Linear SHM is the simplest Kind of oscillatory motion in which a body when displaced from its mean position, oscillates 'to and fro' about mean position and the restoring force (or acceleration) is always directed towards its mean position and its magnitude is directly proportional to the displacement from the mean position.

Consider particle $P$ moving along the circumference of a circle of radius 'a' with a uniform angular speed of $\omega$ in the anticlockwise direction.

Refer image .1

Particle $P$ along the circumference of the circle has its projection particle on diameter $AB$ at point $M$. This projection particle follows linear SHM along line $AB$ when particle P rotates around the circle.

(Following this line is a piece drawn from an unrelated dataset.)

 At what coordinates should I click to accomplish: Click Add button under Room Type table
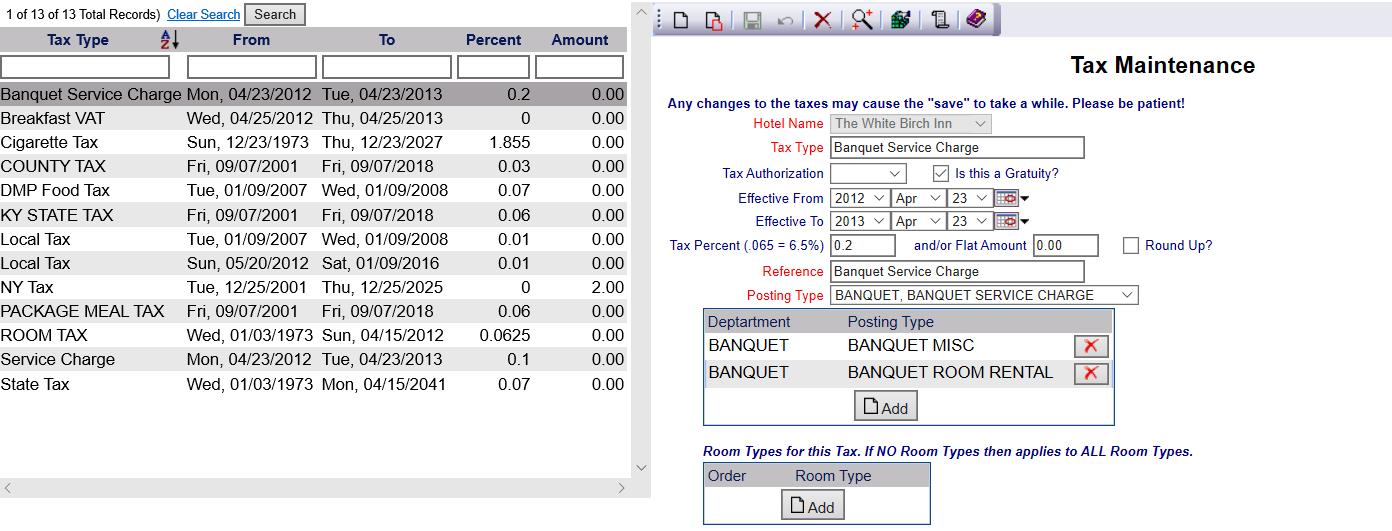[x=812, y=506]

Let the rotation start with initial angle ${}^{\prime }{\alpha }^{\prime }$ as shown above $(t=0)$

In time 't' the angle between OP and X-axis will become $(\omega t+\alpha )$ as shown below:

Refer image 2

Now from $\Delta OPM=\frac{OM}{OP}\cos (\omega t+\alpha )$ 

                        $\Rightarrow \frac{x}{a}=\cos (\omega t+\alpha )$

                        $\Rightarrow x=a\cos (\omega t+\alpha )$               .........(1)

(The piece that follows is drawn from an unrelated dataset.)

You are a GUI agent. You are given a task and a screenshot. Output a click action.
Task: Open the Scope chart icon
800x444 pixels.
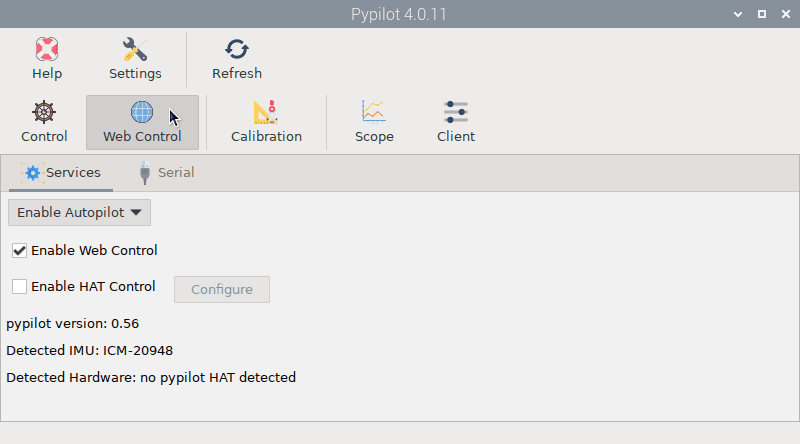point(374,112)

Differentiating above equation with respect to time 

we get velocity

$\Rightarrow v=\frac{dx}{dt}=-a\omega \sin (\omega t+\alpha )$                   .........(2)

Differentiating again we get acceleration

$\Rightarrow a=\frac{dv}{dt}=\frac{d^{2}x}{d{t}^2}-a{\omega }^2\cos (\omega t+\alpha )$

$=-a\cos (\omega t+\alpha ){\omega }^2$

$=-{\omega }^{2}x$                                  ...........(3)

as $x=a\cos (\omega t+\alpha )$

Equation (1),(2) and (3) are differential equations for linear SHM.